We cannot forget that when they went to Brazil they left behind in Cuba  parents, husbands and wives and children held hostage, and that the regime is an expert in playing those cards without mercy whenever it pleases, and much more so if they give it the ability to hurt where it hurts most.

Nobody doubts the certain reprisals Havana will take against the irreverent ones. In fact, many cases visits from the “black hand of the regime” have already been reported by family members on the island, threatening them with greater or lesser subtlety, but always leaving clearly planted the aberrant idea: if their family members in Brazildare to desert they will not see them again for at least eight years

Undoubtedly, risking close to a decade without seeing one’s children will be something that will have a strong dissuasive power, and this is very clear to the Cuban collaborators themselves, so the decision will depend on the concept that each one has of himself, the degree of nobility she is capable of taking on this dilemma, and — why not? — even their philosophy of life; in short, something reserved only for the elect, for those more free, or perhaps the most reckless?

But if there is one thing there is no question about, it is that with this move Balsonaro screwed, in fact really fucked, Raul Castro and company, because those more than 11,400 Cuban doctors deployed in Brazil, represented so far nothing more and nothing less than a fifth of the total collaborators deployed all over the world, which implies that the pimps of the Plaza will suddenly find more than 2 billion dollars per year will disappear and no longer be deposited in their secret accounts.

And to this multibillion-dollar impact must be added to despicable political blow dealt to the very testicles of the dictatorship when the final number of deserters is announced, and the repressors know it, which is why they haven’t wasted any time to avoid it, making use of their usual miserable tricks.

But in the end, would Havana risk retaining thousands of relatives in Cuba who request reunification with the approval of the host country? What would it argue in that case to disguise what would clearly be an open retaliation, violating the most basic rights of those families separated by force? Would it be able to withstand the political pressure that thousands of Elians** would generate, but vice versa, requested by their parents to join them, from Brazil? Only to imagine the drama intimidates.

But let us not underestimate a well-demonstrated fact: the ability of the island’s authorities, always blinded by arrogance, to shuffle obtuse decisions in the face of similar situations in order to finally settle for the stupidest, for which the above-mentioned is a scenario that can not be discarded at all.

Let us not forget that greed obfuscates these satraps who continue to call the authentic democratic exercise of parliament that, making a natural use of its powers, pushed aside the corrupt Dilma Rousseff through tools clearly established in their laws and its Constitution, a “… legislative-judicial coup d’état … ”

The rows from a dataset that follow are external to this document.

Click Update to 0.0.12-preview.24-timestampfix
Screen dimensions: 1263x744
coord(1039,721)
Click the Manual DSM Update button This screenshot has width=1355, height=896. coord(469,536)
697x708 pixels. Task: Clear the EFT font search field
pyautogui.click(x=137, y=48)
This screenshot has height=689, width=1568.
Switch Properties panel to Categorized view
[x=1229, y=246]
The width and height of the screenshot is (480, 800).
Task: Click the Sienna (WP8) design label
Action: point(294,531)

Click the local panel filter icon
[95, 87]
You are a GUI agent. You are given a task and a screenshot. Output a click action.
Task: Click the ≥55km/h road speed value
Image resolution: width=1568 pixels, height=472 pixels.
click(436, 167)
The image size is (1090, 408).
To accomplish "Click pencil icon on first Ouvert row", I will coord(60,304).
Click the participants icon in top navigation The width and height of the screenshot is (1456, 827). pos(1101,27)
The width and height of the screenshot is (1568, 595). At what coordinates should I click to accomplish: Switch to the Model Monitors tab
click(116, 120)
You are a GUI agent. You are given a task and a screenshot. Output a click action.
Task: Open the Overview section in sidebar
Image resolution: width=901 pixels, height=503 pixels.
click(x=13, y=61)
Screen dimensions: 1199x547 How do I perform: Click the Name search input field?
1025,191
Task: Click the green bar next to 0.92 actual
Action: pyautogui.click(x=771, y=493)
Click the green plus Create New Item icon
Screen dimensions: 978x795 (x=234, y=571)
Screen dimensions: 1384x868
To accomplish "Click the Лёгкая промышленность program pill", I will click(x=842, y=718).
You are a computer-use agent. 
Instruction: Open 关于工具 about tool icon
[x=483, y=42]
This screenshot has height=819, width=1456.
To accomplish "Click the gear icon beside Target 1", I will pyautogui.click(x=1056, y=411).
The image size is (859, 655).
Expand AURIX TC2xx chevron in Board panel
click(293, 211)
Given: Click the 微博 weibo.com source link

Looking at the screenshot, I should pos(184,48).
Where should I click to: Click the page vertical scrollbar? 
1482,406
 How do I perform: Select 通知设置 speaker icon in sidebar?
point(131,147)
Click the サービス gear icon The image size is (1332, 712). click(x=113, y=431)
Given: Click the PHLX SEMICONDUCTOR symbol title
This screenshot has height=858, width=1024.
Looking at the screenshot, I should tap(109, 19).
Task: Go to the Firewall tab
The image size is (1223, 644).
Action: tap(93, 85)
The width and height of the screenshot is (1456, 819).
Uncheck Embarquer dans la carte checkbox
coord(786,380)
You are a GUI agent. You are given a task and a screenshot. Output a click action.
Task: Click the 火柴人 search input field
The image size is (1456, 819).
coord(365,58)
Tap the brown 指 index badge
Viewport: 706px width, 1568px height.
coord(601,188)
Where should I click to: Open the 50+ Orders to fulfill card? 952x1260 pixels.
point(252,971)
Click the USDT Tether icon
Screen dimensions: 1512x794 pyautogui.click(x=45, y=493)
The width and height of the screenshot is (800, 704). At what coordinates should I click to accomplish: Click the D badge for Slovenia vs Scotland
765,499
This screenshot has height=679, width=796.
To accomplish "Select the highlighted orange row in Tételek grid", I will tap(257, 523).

A second wave of the Ladies in White could be the answer to such a decree, something that I, in the place of Raul Castro, would not risk at a time when his ill-fated day is approaching: the one that will see Nicolás Maduro leave through a popular and forceful kick in the ass in the already imminent elections of 2019, and a replacement announcing from Miraflores Palace, in the name of the Venezuelan people, that they are not willing to serve as pimps for Havana.

Translator’s notes:

*This article was written before the final accounting of doctors returning and not returning to Cuba from Brazil, but it appears that a considerable number stayed behind.

** A reference to Elian Gonzalez, the child rafter rescued from the sea, who in the year 2000 was the subject of a major international spectacle as his custody was disputed.